--- Record excerpts ---

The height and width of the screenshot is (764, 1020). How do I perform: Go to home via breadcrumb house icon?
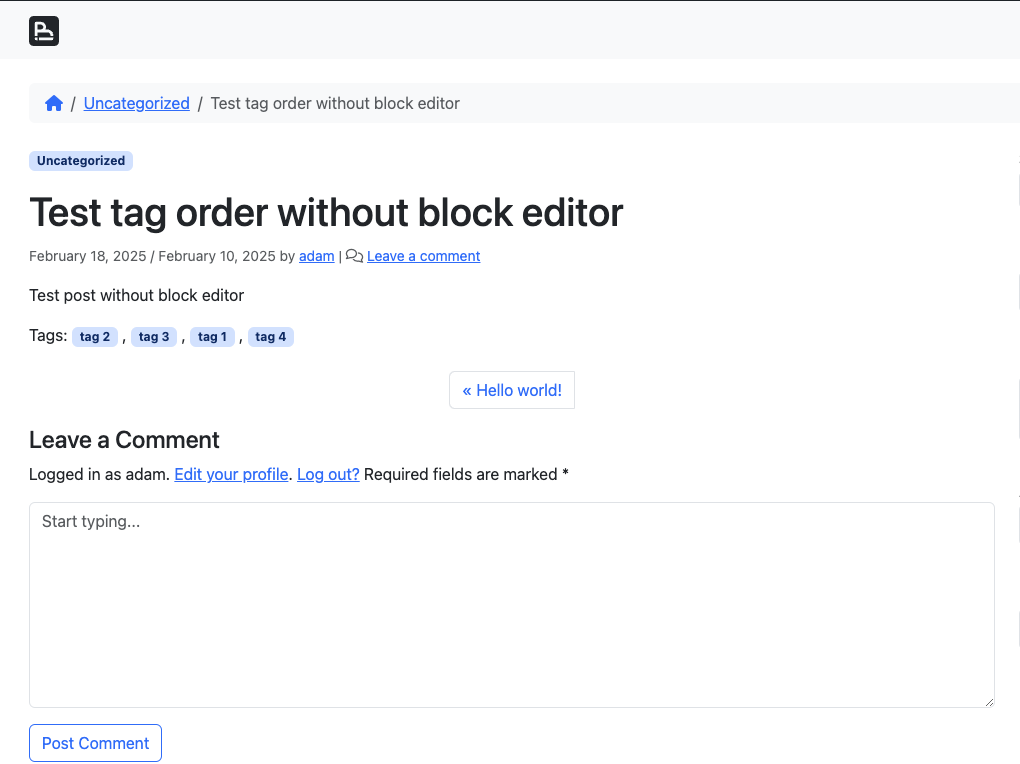point(54,103)
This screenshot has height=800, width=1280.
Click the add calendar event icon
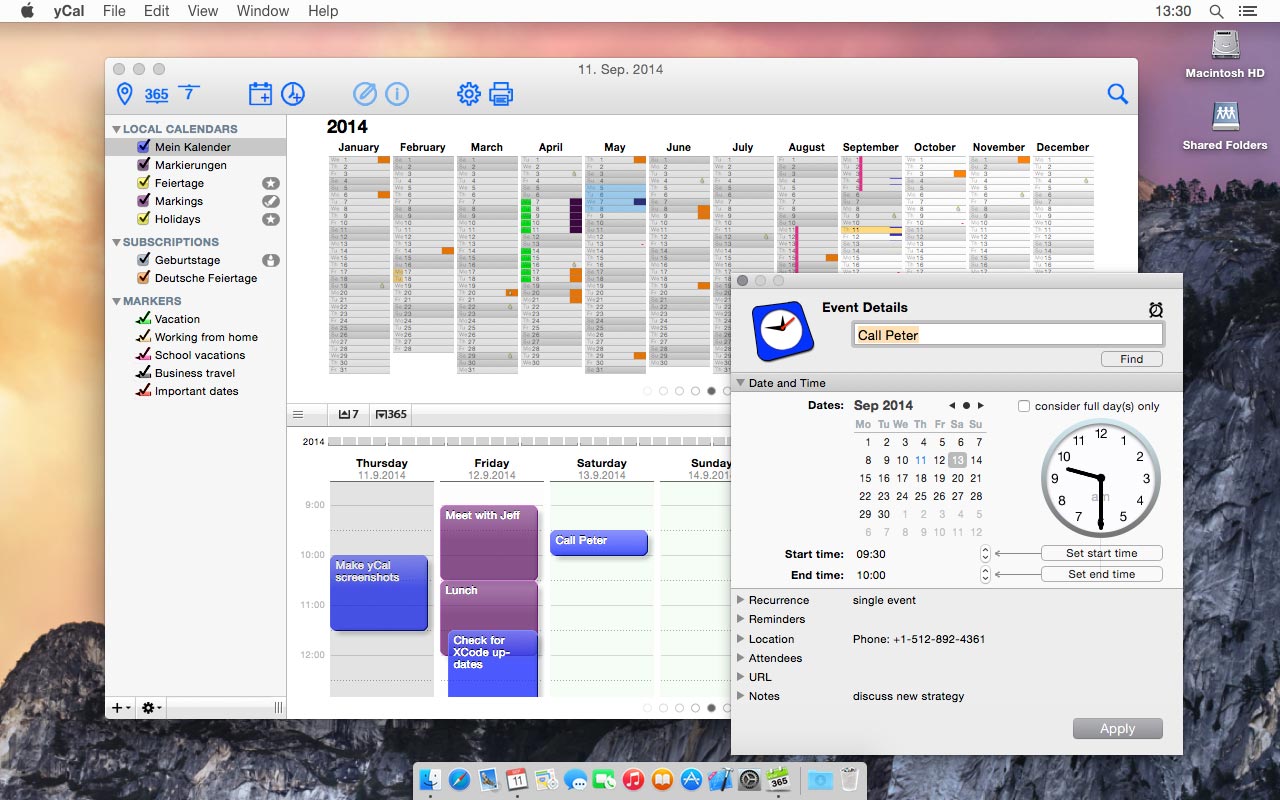point(260,94)
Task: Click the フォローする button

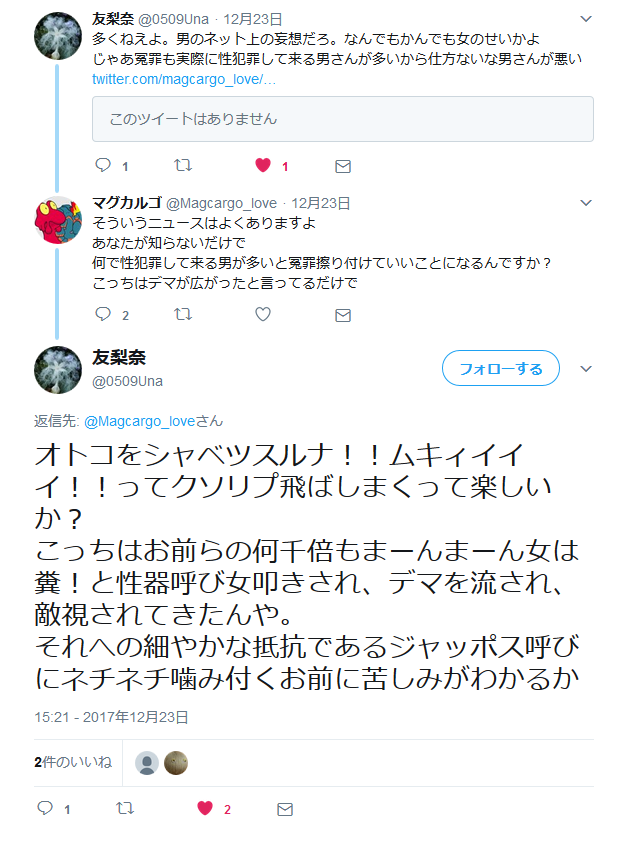Action: [500, 369]
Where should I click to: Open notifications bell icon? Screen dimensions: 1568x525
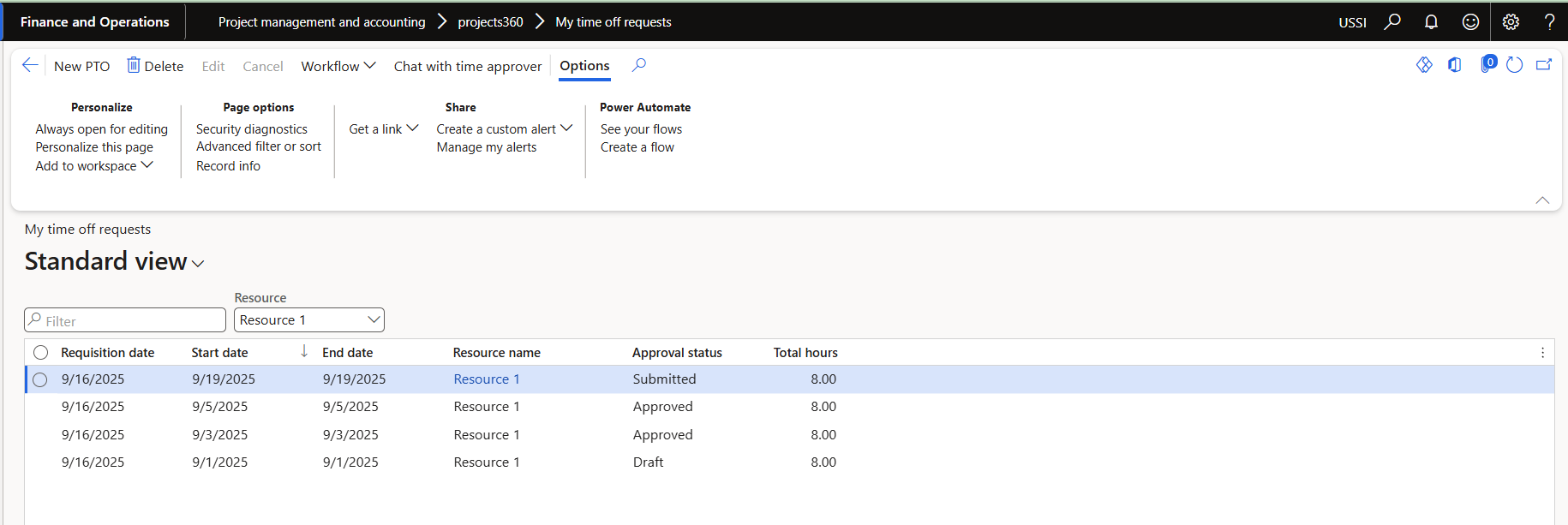point(1431,21)
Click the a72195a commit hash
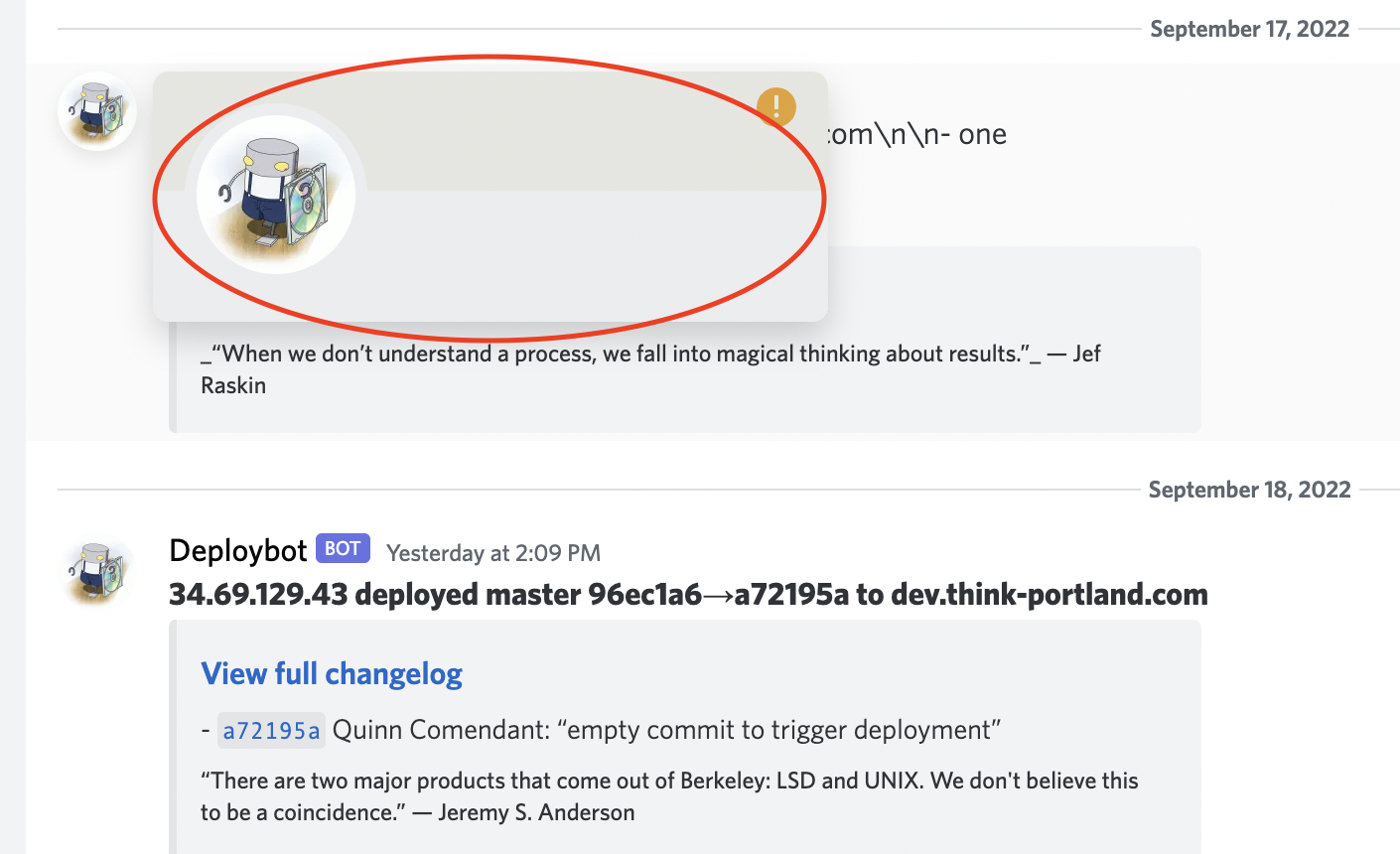 (271, 730)
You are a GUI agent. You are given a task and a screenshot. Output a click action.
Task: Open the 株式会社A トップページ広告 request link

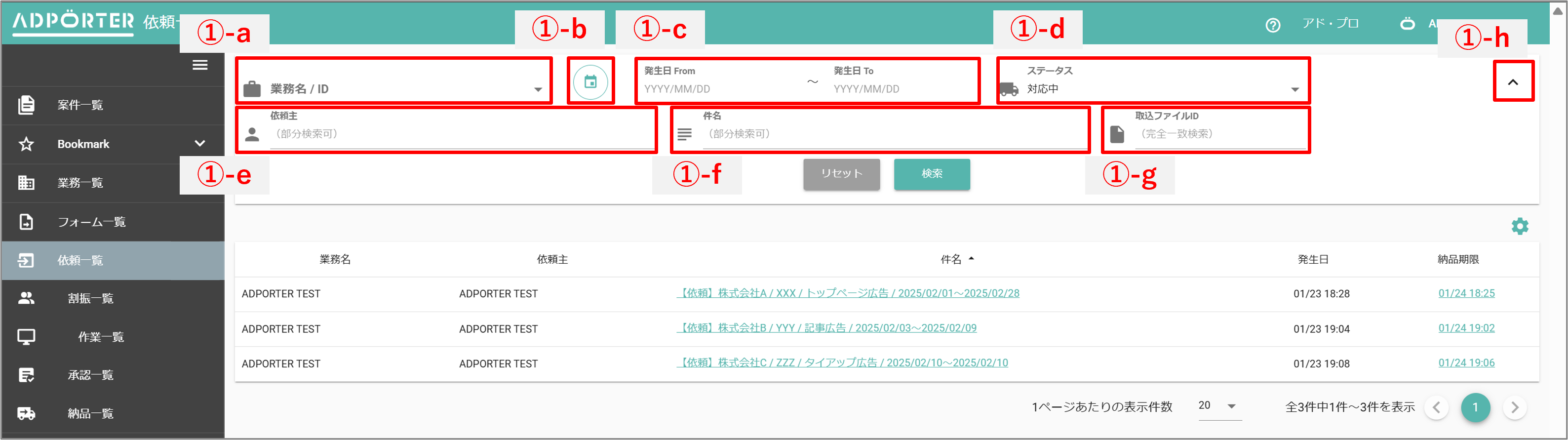[848, 293]
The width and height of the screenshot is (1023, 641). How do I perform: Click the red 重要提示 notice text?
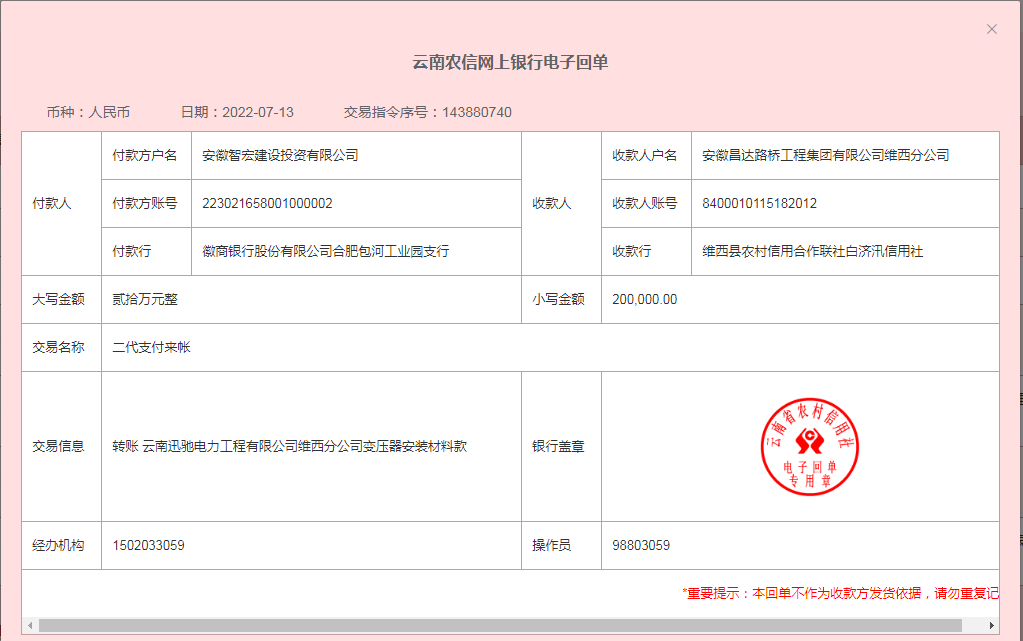pyautogui.click(x=840, y=593)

---

Exercise details: Please print an exact copy of the records, with no pictures.

Answer to this problem:
The height and width of the screenshot is (764, 1020). How do I perform: Go to home via breadcrumb house icon?
point(54,103)
This screenshot has height=800, width=1280.
Click the add calendar event icon
point(260,94)
Task: Click the フォローする button

Action: [500, 369]
Where should I click to: Open notifications bell icon? Screen dimensions: 1568x525
point(1431,21)
Click the a72195a commit hash
 (271, 730)
You are a GUI agent. You are given a task and a screenshot. Output a click action.
Task: Open the 株式会社A トップページ広告 request link

[848, 293]
The width and height of the screenshot is (1023, 641). How do I perform: Click the red 重要提示 notice text?
pyautogui.click(x=840, y=593)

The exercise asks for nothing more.